Top of INPUT MATERIAL

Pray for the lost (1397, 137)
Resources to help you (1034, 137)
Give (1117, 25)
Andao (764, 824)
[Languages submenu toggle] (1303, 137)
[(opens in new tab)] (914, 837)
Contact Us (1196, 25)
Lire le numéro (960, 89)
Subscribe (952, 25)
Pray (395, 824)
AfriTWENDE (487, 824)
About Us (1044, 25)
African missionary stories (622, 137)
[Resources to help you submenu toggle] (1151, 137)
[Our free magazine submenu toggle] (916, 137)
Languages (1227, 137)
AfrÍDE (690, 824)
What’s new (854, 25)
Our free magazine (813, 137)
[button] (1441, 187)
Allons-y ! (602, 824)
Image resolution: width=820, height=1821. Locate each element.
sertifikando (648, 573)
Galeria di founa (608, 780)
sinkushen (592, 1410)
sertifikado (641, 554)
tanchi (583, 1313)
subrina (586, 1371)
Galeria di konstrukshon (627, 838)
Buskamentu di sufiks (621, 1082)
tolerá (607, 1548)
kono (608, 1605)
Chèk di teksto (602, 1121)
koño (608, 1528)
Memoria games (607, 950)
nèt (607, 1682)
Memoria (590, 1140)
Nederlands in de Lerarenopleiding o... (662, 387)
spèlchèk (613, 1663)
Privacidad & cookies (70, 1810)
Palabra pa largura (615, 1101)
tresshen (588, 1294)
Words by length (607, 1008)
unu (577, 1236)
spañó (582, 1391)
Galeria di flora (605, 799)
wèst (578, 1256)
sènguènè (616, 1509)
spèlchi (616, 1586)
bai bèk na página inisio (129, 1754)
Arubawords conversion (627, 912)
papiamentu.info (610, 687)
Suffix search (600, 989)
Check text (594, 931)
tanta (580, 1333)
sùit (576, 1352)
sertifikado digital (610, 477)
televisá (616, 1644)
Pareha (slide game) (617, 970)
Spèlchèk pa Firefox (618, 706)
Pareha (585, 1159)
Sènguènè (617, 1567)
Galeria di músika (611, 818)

Bottom of INPUT MATERIAL

Could you set down, exactly as written, the lines above between the one holding "koño (608, 1528)" and the one holding "wèst (578, 1256)", inclusive, and nothing more?

SOLUTION FOR THIS EXERCISE:
koño (608, 1528)
Memoria games (607, 950)
nèt (607, 1682)
Memoria (590, 1140)
Nederlands in de Lerarenopleiding o... (662, 387)
spèlchèk (613, 1663)
Privacidad & cookies (70, 1810)
Palabra pa largura (615, 1101)
tresshen (588, 1294)
Words by length (607, 1008)
unu (577, 1236)
spañó (582, 1391)
Galeria di flora (605, 799)
wèst (578, 1256)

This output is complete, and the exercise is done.